Когда "вводный" период тренинга закончится, вы будете делать по 6-8 повторений в ваших "рабочих" сетах. Берите такой вес, с которым можете выполнить предписанное число повторений до "отказа". Что такое мышечный "отказ"? Это состояние, при котором вы уже не способны сделать ни одного техничного повторения. Если вы не можете "дожать" все "означенные" повторения, значит, вес для вас слишком тяжелый. И наоборот: когда вы чувствуете, что запросто осилите больше повторений, чем указано в схеме, вес для вас маловат. Исходя из этого, скорректируйте нагрузку для следующего сета.
  
Техника.

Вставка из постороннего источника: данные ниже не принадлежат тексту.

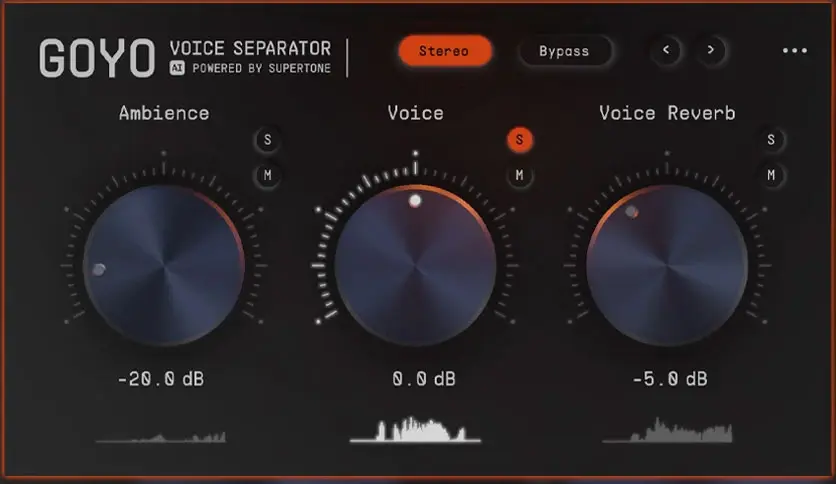The width and height of the screenshot is (836, 484).
Task: Toggle the Stereo mode button
Action: tap(444, 51)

Некоторые культуристы, чтобы взять тяжелый вес, "забрасывают" его всем телом или толчком ног, или используют силу инерции. Такое жульничество называется "читингом". Для новичка это совершенно недопустимо:
"читинг" разгружает целевую мышцу, и упражнение теряет смысл. Уясните раз и навсегда: надо работать с весом, который не портит технику, а не хвататься за супертяжелые веса, "читинговать" и нарываться на травмы.

  
Скорость. Все движения нужно выполнять медленно, размеренно и плавно. "Скоростные" повторения с рывками и "дерганьями" опасны для мыши и соединительных тканей. В общем и целом, "темпо-ритм" должен быть такой: позитивное сокращение (подъем веса) - 1-2 секунды, короткая пауза в пиковой точке, и негативное сокращение (опускание веса) - 2 секунды.
  
Дыхание. Перед каждым повторением делайте глубокий вдох, а выдыхайте на самой трудной точке подъема. И никогда не задерживайте дыхание на целое повторение.
  
Паузы между сетами. Отдыхайте ровно столько, сколько требуется вашим мышцам, чтобы "очухаться" после предыдущего сета. Обычно, для этого хватает 60-120 секунд. Крупным группам мышц для восстановления нужно больше времени. Малые "приходят в себя" побыстрее. Но только не затягивайте паузы, не болтайте с соседями по залу - это пустая трата времени.
Один важный момент: вес, с которым вы будете работать, самым прямым образом зависит от продолжительности отдыха между сетами. Если вы хотите сделать акцент на наращивании силы, отдыхайте чуть дольше. Более короткие паузы вынудят вас взять вес поменьше, но, с другой стороны, такой тип тренинга лучше сказывается на росте мышц.
  
Амплитуда движений. Все движения старайтесь делать с полной, естественной амплитудой, чтобы мышца развивалась по всей своей длине.
  
Частота тренировок. Допустим, в понедельник вы проработали все группы мышц. Стоит ли проводить такое же "мероприятие" во вторник и в среду? Нет. Дело в том, что телу на восстановление требуется как минимум 72, а иногда даже 120 часов. Процессам, идущим в мышцах на клеточном уровне, необходима "поддержка" в виде отдыха и притока питательных веществ. И пока мышцы не получат свое, нельзя подвергать их очередной "бомбежке". Запомните простое правило: если мышца хотя бы слегка побаливает, отложите ее проработку.
С другой стороны, чересчур "разреженный" тренинг (с перерывами больше 120 часов) для новичков тоже не подходит. Оптимальный вариант -тренироваться каждые 2-4-дня. (Например; понедельник-среда-пятница или понедельник-пятница и т.п.)
  
Продолжительность тренировок. Если вы будете четко следовать нашей схеме, на все про все у вас уйдет от 45 до 60 минут. Даже не думайте о "марафонских" двухчасовых тренировках: мало кто способен пережить такой моральный и физический напряг. Качество тренинга определяется интенсивностью, а не временем, проведенным в зале.